ENGINEERING THE COMPLEX ELECTRICAL RESPONSE OF METALLIC CLUSTER-ASSEMBLED FILMS FOR NEUROMORPHIC COMPUTING APPLICATIONS

Mammalian brain outperforms modern computers in executing complex tasks with high energy efficiency. These capabilities rely on the processing of stimuli by a network consisting in thousand billion neurons intricately interconnected through synapses. Neurons integrate signals in a non-linear way. Synapses can modulate their effectiveness according to stimuli (synaptic plasticity), providing the basis for learning. Nontrivial responses to stimuli are due to the collective dynamics regulating the network operations along with network topology. Neuromorphic Computing (NC) draws inspiration from the structure and operation of the brain to offer an alternative to the present Von Neumann paradigm of computation.

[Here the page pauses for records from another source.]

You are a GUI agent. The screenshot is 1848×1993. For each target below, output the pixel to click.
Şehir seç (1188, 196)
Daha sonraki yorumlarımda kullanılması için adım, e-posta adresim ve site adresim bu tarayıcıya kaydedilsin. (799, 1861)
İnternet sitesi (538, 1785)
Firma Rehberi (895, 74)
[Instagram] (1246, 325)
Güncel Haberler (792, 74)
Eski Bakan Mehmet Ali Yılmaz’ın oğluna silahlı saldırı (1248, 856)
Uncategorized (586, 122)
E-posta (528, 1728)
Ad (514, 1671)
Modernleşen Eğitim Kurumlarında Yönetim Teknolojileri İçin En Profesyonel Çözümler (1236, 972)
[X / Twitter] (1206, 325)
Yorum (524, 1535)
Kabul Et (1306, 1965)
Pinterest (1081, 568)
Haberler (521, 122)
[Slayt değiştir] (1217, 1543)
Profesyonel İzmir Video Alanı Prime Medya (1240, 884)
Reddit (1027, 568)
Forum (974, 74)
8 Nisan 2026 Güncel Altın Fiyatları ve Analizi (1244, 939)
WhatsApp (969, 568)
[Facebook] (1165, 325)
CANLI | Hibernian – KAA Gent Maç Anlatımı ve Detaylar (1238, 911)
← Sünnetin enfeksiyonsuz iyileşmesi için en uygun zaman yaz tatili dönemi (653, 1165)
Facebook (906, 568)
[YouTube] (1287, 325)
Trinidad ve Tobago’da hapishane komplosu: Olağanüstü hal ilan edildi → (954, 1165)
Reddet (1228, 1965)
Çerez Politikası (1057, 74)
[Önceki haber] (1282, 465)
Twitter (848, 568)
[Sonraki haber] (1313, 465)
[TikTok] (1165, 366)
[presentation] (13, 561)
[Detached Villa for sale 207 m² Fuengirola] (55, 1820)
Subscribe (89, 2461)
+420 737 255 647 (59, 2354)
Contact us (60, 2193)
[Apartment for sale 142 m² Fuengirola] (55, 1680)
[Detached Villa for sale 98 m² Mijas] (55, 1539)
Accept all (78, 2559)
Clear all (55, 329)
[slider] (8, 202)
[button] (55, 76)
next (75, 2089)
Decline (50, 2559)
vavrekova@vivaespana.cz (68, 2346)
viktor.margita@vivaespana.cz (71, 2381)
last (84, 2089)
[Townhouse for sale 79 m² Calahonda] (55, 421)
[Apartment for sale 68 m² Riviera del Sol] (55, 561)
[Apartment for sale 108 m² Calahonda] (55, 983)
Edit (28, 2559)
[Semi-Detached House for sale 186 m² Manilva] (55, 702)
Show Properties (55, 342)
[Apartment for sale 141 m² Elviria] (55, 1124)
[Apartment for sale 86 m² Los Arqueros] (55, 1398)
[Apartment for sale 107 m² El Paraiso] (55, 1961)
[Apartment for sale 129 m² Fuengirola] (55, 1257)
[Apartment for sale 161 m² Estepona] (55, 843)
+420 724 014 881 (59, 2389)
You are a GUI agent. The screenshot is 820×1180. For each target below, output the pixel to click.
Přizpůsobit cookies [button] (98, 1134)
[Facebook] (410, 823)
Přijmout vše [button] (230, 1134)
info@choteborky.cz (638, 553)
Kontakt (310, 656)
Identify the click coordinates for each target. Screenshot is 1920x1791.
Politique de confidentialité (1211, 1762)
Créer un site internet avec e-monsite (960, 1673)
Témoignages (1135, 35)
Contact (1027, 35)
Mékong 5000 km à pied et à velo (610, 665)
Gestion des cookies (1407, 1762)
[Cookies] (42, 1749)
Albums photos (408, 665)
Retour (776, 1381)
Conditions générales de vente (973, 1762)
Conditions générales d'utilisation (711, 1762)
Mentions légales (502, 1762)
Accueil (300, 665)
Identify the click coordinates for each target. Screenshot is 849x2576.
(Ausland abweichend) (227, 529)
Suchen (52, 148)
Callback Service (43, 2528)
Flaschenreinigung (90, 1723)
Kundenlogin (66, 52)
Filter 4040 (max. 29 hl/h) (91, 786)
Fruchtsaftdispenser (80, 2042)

Metallic cluster-assembled films (MCAFs) constitute a potential physical substrate for this scope due to their topological complexity, non-linear conduction properties, and plasticity. A key role in determining MCAF conduction properties is played by their ability to undergo reversible structural modifications, thus producing changes in their electric conductivity. This phenomenon is referred as Resistive Switching (RS). Even if MCAF based devices have been already exploited in different computing tasks, we still have poor insight on the physics underlying the complex dynamics that govern RS activity. The main goal of my thesis is to exploit a novel approach relying on micro-thermography to characterize the evolution of conductivity in MCAF and gain a deeper understanding of this rich phenomenology. My analysis led to the identification of “switching sites” undergoing the structural modifications responsible of RS. This strategy also allowed to study the statistical properties of RS in space and time, unveiling the presence of non-trivial correlations in these systems. My analysis also highlighted the impact of sample geometry and dimension on the number and distribution of the switching regions. Furthermore, I probed the electrical response to different stimuli, and I observed stereotyped behaviours that emerge from the average response of the switching regions. Modelling the deterministic component of the electrical response, offers the possibility to enhance controllability of MCAF based devices, while the intrinsic stochasticity provides a natural mechanism for efficient state-space exploration, ultimately supporting efficient programmability of such systems.